Search teams and soldiers looked for Sakalauskas across the Leningrad area. He hid in back alleys and slept in attics for days. He rode public transport until a passenger on bus route 47 at the Vasilievsky Island loop recognized him. He was detained without resistance.
After arrest, Sakalauskas gave detailed testimony about the abuse, the attempted rape, and the killings. He denied any debt. Prisoners transported in the car were questioned and some corroborated his account. They said many prisoners had watched and encouraged the soldiers. Conductor Mikhail Dashkiyev was reported to have not intervened.
During the investigation, Sakalauskas developed reactive psychosis. He was held first in Matrosskaya Tishina and later in Kresty. In 1989, Leningrad psychiatrists declared him insane, while specialists from the Serbsky Forensic Psychiatric Institute found him sane. A later forensic psychiatric examination said he was "in a state of deep psychological crisis with mental deformation" at the time of the crime.
The trial took place in 1990. Sakalauskas was not present in the courtroom because he was confined to a psychiatric clinic. His lawyer said Sakalauskas had been forcibly injected with psychotropic drugs while in Matrosskaya Tishina. The court did not convict him. A special ruling was issued against the army unit where he served.
A medical exam on March 15, 1990, said he had a continuously progressing chronic mental illness. After the Soviet Union collapsed, hundreds of thousands of signatures were collected in Vilnius in his defense. Russia later extradited him to Lithuania. He then spent about five years under forced treatment in a Lithuanian clinic.
Press reports at first called him "an armed and very dangerous criminal." Later, the Leningrad paper Smena and Komsomolskaya Pravda published articles about the case. Reporting was limited after the first notices.

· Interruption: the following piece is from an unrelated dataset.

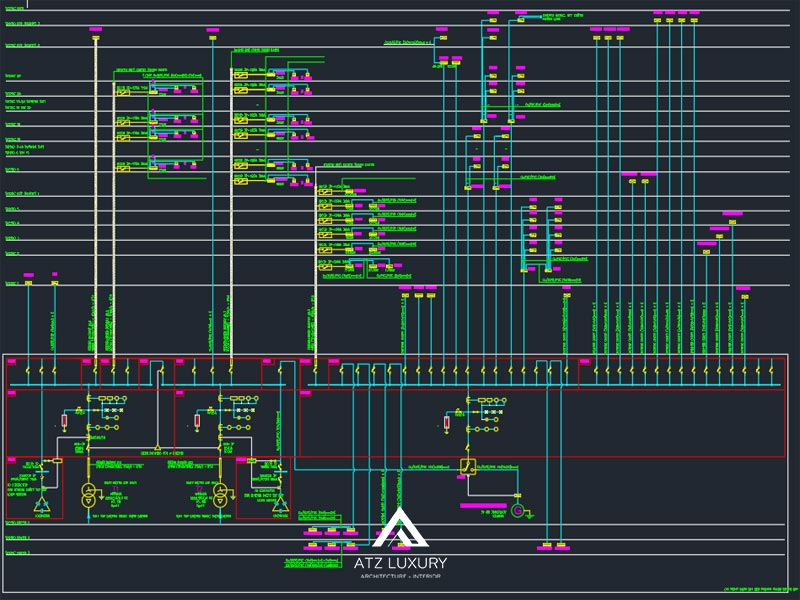Click the circular generator G symbol
The height and width of the screenshot is (600, 800).
pyautogui.click(x=518, y=511)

Sources give different accounts of Sakalauskas's later life. Some say he recovered and lives with a wife and children in Gaižiūnai. Others say he remains in a psychiatric hospital. Filmmaker Saulius Beržinis, author of the documentary "Brick Flag," said Sakalauskas claimed he was an alien and part of an experiment. A 2003 Lithuanian newspaper wrote that some sources said he might be hiding for fear of revenge.